* [EXTRACTED RECORDS]:
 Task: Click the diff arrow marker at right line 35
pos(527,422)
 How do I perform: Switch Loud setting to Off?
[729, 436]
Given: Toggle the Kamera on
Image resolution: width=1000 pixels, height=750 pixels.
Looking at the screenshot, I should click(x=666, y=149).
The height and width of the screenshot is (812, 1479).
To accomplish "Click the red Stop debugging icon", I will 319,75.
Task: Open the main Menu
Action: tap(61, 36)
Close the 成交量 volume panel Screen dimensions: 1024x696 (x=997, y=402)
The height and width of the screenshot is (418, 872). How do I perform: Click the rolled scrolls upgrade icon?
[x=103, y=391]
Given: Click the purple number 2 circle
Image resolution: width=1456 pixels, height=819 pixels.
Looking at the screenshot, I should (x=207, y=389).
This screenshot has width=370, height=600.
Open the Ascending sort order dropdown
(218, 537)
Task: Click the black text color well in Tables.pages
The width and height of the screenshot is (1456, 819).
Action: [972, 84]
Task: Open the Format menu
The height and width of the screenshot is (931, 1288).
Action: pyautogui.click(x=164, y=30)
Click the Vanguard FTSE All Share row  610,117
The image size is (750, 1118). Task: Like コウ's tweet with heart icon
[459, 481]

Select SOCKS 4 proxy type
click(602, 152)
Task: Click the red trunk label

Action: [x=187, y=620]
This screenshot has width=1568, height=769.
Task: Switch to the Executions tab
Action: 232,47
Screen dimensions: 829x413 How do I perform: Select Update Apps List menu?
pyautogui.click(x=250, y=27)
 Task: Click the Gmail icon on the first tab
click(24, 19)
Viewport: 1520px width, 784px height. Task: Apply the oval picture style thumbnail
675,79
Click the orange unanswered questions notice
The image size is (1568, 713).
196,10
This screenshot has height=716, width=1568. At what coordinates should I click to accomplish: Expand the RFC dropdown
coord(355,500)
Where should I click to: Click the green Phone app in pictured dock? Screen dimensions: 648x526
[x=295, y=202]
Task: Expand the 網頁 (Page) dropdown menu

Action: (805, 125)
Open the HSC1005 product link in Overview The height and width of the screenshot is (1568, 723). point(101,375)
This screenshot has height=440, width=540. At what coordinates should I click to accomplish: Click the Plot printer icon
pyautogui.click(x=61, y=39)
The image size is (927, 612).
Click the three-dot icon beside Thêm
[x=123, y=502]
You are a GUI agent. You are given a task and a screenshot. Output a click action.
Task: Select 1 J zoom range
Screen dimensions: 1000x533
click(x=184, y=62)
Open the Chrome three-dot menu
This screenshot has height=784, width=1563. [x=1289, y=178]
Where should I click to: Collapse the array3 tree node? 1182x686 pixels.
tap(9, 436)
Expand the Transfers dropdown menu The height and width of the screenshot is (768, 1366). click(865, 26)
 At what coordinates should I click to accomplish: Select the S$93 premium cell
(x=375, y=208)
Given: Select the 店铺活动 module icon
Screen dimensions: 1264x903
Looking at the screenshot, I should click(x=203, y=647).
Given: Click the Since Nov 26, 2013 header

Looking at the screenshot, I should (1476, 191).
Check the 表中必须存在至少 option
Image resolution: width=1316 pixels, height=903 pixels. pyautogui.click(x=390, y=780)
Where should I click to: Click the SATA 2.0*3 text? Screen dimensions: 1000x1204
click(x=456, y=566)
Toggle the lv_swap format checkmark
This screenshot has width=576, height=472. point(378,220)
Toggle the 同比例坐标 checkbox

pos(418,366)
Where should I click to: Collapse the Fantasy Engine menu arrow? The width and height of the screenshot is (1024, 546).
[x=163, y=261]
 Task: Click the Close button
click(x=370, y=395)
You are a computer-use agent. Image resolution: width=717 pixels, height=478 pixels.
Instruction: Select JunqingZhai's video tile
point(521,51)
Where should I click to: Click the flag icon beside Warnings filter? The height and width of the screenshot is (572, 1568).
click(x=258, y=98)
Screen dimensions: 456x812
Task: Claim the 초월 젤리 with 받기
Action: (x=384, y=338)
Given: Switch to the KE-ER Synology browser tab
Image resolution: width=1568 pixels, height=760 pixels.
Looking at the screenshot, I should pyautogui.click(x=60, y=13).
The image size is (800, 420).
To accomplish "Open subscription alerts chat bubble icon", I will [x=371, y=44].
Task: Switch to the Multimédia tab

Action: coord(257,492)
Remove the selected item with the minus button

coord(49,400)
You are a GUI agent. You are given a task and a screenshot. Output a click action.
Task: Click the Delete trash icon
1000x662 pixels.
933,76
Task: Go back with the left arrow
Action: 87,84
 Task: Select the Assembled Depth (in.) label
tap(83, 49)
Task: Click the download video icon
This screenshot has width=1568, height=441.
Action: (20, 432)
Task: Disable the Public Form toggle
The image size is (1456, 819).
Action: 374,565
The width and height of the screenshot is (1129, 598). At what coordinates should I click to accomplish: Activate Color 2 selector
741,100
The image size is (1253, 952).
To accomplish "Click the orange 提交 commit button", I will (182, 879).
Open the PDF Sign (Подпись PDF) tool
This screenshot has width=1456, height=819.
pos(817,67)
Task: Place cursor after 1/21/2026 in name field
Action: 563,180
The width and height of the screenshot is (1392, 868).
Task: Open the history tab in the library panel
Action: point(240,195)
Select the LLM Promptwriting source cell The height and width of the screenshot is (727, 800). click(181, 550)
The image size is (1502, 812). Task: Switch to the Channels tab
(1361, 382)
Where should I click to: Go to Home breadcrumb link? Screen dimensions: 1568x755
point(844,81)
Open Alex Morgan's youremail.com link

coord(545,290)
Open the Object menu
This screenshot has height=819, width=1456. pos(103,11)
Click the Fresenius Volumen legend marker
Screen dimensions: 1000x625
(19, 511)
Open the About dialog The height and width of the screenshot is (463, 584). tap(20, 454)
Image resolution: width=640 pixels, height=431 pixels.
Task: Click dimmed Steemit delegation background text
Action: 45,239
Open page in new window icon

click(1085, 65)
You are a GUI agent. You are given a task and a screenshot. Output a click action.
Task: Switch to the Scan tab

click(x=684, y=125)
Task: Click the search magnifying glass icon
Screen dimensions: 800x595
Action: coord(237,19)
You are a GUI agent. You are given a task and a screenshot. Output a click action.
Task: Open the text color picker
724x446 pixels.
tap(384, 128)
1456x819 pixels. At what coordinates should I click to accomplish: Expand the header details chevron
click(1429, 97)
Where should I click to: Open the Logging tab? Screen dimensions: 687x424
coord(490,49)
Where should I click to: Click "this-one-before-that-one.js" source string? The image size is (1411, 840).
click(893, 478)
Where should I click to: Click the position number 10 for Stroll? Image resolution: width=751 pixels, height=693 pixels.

* [EXERCISE BRIEF]:
Substitute "Camera" for "Kamera" in the records, from the first line up to and including the line with "Looking at the screenshot, I should click(x=666, y=149).", and give those lines with nothing else changed.

* [FINAL ANSWER]:
 Task: Click the diff arrow marker at right line 35
pos(527,422)
 How do I perform: Switch Loud setting to Off?
[729, 436]
Given: Toggle the Camera on
Image resolution: width=1000 pixels, height=750 pixels.
Looking at the screenshot, I should click(x=666, y=149).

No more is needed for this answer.